§ Job item
Rewrite the records below as a JSON list of strings, with one string for each line and no entries for blank lines.

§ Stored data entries
===============
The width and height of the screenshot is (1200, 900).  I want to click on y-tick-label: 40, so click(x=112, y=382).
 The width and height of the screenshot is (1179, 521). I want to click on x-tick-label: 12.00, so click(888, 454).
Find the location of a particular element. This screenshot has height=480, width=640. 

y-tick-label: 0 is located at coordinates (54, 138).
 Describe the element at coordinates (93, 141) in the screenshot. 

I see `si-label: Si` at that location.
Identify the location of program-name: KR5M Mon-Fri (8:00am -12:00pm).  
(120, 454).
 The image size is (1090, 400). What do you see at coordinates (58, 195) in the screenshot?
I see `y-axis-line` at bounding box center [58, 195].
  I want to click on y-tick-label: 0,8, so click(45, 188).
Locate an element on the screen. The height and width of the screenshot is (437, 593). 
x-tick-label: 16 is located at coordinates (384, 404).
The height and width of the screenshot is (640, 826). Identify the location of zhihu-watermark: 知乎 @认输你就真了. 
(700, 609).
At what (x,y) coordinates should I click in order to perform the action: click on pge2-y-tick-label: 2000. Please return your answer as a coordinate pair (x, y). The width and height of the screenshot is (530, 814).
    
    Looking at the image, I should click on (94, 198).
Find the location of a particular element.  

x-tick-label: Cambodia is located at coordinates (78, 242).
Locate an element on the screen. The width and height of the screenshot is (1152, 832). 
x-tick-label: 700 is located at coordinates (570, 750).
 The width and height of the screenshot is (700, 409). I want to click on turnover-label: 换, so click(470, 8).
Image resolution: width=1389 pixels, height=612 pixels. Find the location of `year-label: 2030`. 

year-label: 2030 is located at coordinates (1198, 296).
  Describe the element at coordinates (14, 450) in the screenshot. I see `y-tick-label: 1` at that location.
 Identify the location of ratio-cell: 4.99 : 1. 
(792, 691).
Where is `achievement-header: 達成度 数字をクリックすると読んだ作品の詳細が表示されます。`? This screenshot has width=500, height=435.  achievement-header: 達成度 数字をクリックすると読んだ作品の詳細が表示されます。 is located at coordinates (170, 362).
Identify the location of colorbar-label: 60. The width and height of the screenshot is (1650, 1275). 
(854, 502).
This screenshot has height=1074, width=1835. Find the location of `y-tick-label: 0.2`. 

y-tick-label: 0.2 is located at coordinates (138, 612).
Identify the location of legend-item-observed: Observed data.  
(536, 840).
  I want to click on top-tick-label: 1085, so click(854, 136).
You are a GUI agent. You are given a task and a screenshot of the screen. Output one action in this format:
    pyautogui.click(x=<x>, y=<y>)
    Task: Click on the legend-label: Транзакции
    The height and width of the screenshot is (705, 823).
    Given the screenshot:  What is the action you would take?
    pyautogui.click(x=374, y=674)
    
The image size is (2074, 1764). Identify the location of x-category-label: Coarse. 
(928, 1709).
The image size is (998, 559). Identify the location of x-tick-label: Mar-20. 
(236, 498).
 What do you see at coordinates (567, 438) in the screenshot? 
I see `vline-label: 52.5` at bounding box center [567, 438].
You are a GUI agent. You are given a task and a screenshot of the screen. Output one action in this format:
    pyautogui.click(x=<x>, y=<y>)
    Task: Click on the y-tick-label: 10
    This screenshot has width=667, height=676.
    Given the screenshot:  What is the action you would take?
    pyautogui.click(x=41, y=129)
===============
§ Exercise response
[
  "The width and height of the screenshot is (1200, 900).  I want to click on y-tick-label: 40, so click(x=112, y=382).",
  " The width and height of the screenshot is (1179, 521). I want to click on x-tick-label: 12.00, so click(888, 454).",
  "Find the location of a particular element. This screenshot has height=480, width=640. ",
  "y-tick-label: 0 is located at coordinates (54, 138).",
  " Describe the element at coordinates (93, 141) in the screenshot. ",
  "I see `si-label: Si` at that location.",
  "Identify the location of program-name: KR5M Mon-Fri (8:00am -12:00pm).  ",
  "(120, 454).",
  " The image size is (1090, 400). What do you see at coordinates (58, 195) in the screenshot?",
  "I see `y-axis-line` at bounding box center [58, 195].",
  "  I want to click on y-tick-label: 0,8, so click(45, 188).",
  "Locate an element on the screen. The height and width of the screenshot is (437, 593). ",
  "x-tick-label: 16 is located at coordinates (384, 404).",
  "The height and width of the screenshot is (640, 826). Identify the location of zhihu-watermark: 知乎 @认输你就真了. ",
  "(700, 609).",
  "At what (x,y) coordinates should I click in order to perform the action: click on pge2-y-tick-label: 2000. Please return your answer as a coordinate pair (x, y). The width and height of the screenshot is (530, 814).",
  "    Looking at the image, I should click on (94, 198).",
  "Find the location of a particular element.  ",
  "x-tick-label: Cambodia is located at coordinates (78, 242).",
  "Locate an element on the screen. The width and height of the screenshot is (1152, 832). ",
  "x-tick-label: 700 is located at coordinates (570, 750).",
  " The width and height of the screenshot is (700, 409). I want to click on turnover-label: 换, so click(470, 8).",
  "Image resolution: width=1389 pixels, height=612 pixels. Find the location of `year-label: 2030`. ",
  "year-label: 2030 is located at coordinates (1198, 296).",
  "  Describe the element at coordinates (14, 450) in the screenshot. I see `y-tick-label: 1` at that location.",
  " Identify the location of ratio-cell: 4.99 : 1. ",
  "(792, 691).",
  "Where is `achievement-header: 達成度 数字をクリックすると読んだ作品の詳細が表示されます。`? This screenshot has width=500, height=435.  achievement-header: 達成度 数字をクリックすると読んだ作品の詳細が表示されます。 is located at coordinates (170, 362).",
  "Identify the location of colorbar-label: 60. The width and height of the screenshot is (1650, 1275). ",
  "(854, 502).",
  "This screenshot has height=1074, width=1835. Find the location of `y-tick-label: 0.2`. ",
  "y-tick-label: 0.2 is located at coordinates (138, 612).",
  "Identify the location of legend-item-observed: Observed data.  ",
  "(536, 840).",
  "  I want to click on top-tick-label: 1085, so click(854, 136).",
  "You are a GUI agent. You are given a task and a screenshot of the screen. Output one action in this format:",
  "    pyautogui.click(x=<x>, y=<y>)",
  "    Task: Click on the legend-label: Транзакции",
  "    The height and width of the screenshot is (705, 823).",
  "    Given the screenshot:  What is the action you would take?",
  "    pyautogui.click(x=374, y=674)",
  "The image size is (2074, 1764). Identify the location of x-category-label: Coarse. ",
  "(928, 1709).",
  "The image size is (998, 559). Identify the location of x-tick-label: Mar-20. ",
  "(236, 498).",
  " What do you see at coordinates (567, 438) in the screenshot? ",
  "I see `vline-label: 52.5` at bounding box center [567, 438].",
  "You are a GUI agent. You are given a task and a screenshot of the screen. Output one action in this format:",
  "    pyautogui.click(x=<x>, y=<y>)",
  "    Task: Click on the y-tick-label: 10",
  "    This screenshot has width=667, height=676.",
  "    Given the screenshot:  What is the action you would take?",
  "    pyautogui.click(x=41, y=129)"
]